Página de um manhwa do início dos anos 80
Página de um manhwa do
início dos anos 80

A Coréia é um país cujo nome todos conhecem, mas do qual praticamente nada se sabe. Apesar do recente campeonato mundial de futebol parcialmente realizado por lá, poucos aspectos de sua cultura foram divulgados no mundo ocidental. Escreveu-se muito sobre coisas exóticas, como o consumo de carne de cachorro, mas ninguém acrescentou que isso é costume em todo o Extremo Oriente.

Estive por duas vezes na Coréia e dá para perceber sua riqueza, pujança, história e o lugar especial que ocupa no mundo. Especialmente, quanto à sua longa luta pela independência política e pela manutenção de sua cultura milenar.

Apesar de seu nome, na língua local, querer dizer país da manhã serena, durante os três últimos mil anos nada foi tranqüilo, pois teve que se resguardar contra o poderoso e avassalador Império Chinês. Mesmo assim, foi através da Coréia que fluíram todas as influências culturais que iriam criar a cultura japonesa, a partir do século VII da era cristã.

Os coreanos designam as histórias em quadrinhos manhwa; e este termo passou a ser utilizado a partir da década de 1920, importado do Japão (mangá) e também da China (lianhuanhua).
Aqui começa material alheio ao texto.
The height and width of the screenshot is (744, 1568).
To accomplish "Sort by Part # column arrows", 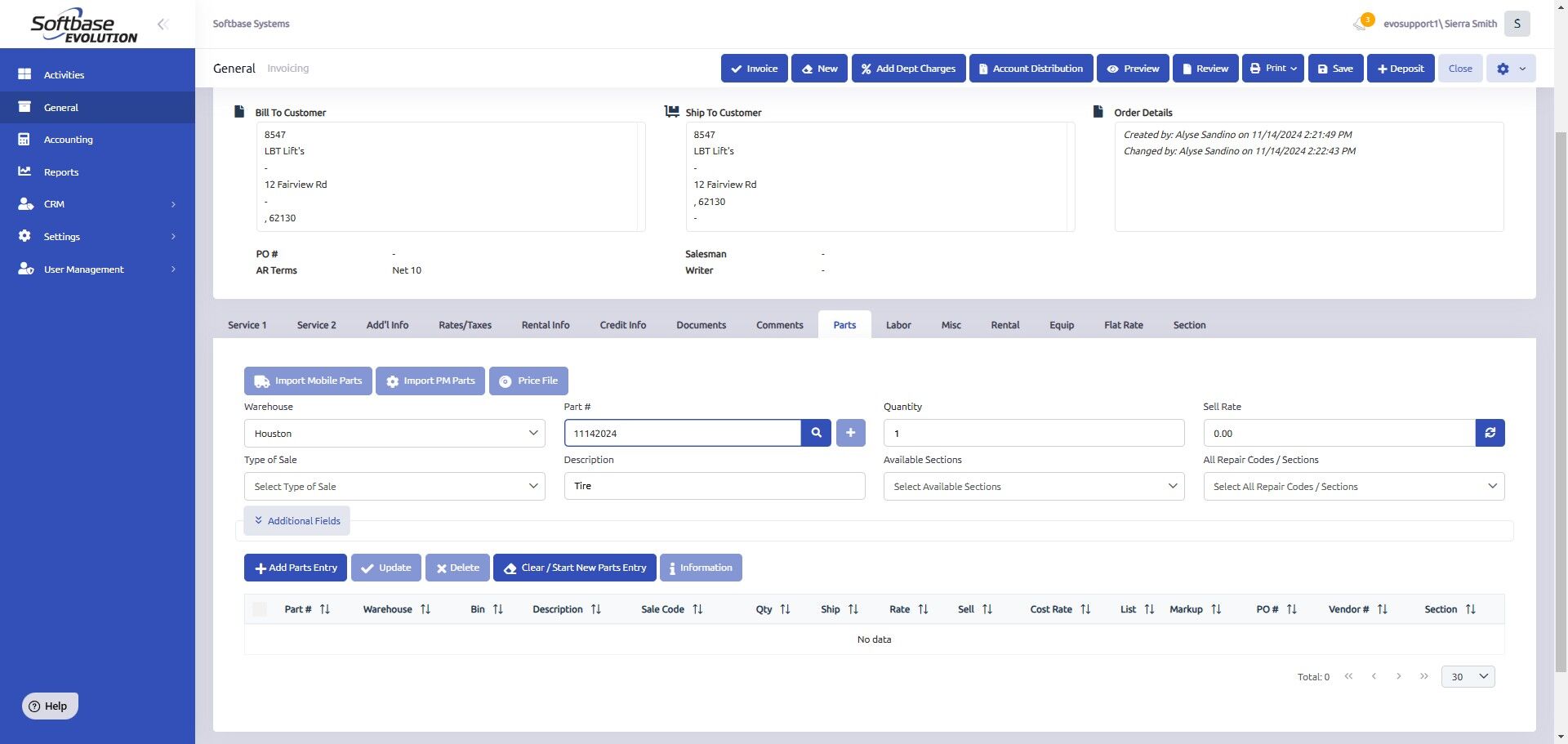I will (325, 609).
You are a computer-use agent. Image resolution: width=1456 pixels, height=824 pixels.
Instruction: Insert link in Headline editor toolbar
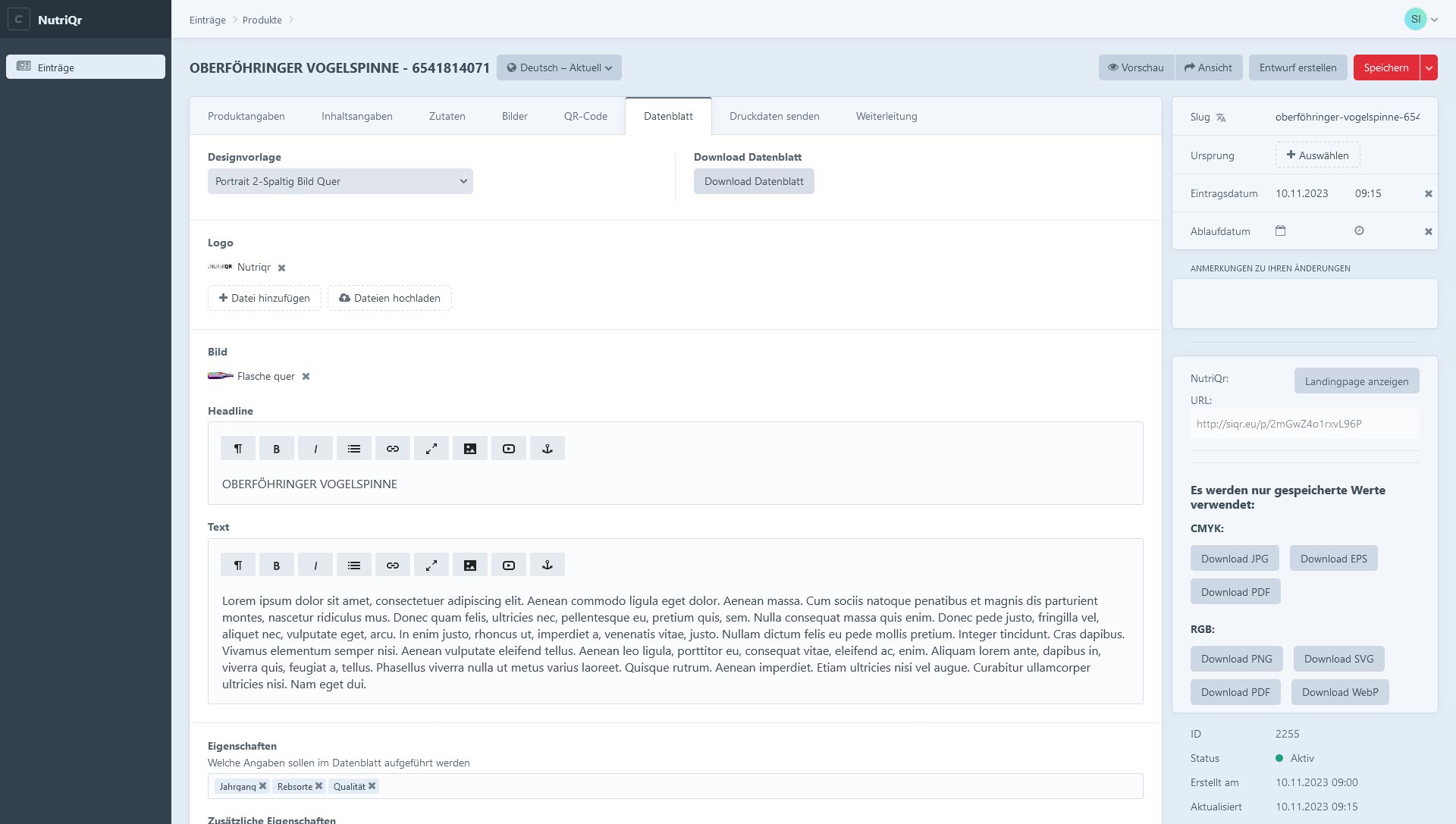(393, 449)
Mas é preciso lembrar que foi na Coréia que tivemos os primeiros exemplos de impressão tipográfica, já a partir do século VIII. E, no século X de nossa era, tivemos o primeiro exemplo de arte seqüencial, com o Bomyeongshiudo, uma história na qual uma vaca explica um cânon budista sob forma de junção de imagens e texto, exatamente como ainda se faz hoje em dia nas nossas HQs.

Bomyeongshiudo: Uma vaca explicando cânon budista no Século 10

A formação e a consolidação da linguagem dos quadrinhos coreanos

Influência dos mangás japoneses nos manhwa
Influência dos mangás japoneses nos manhwa

As primeiras HQs e cartuns no sentido moderno, isto é, veiculados através dos meios de comunicação de massa, surgiram a partir do final do século XIX e início do século XX.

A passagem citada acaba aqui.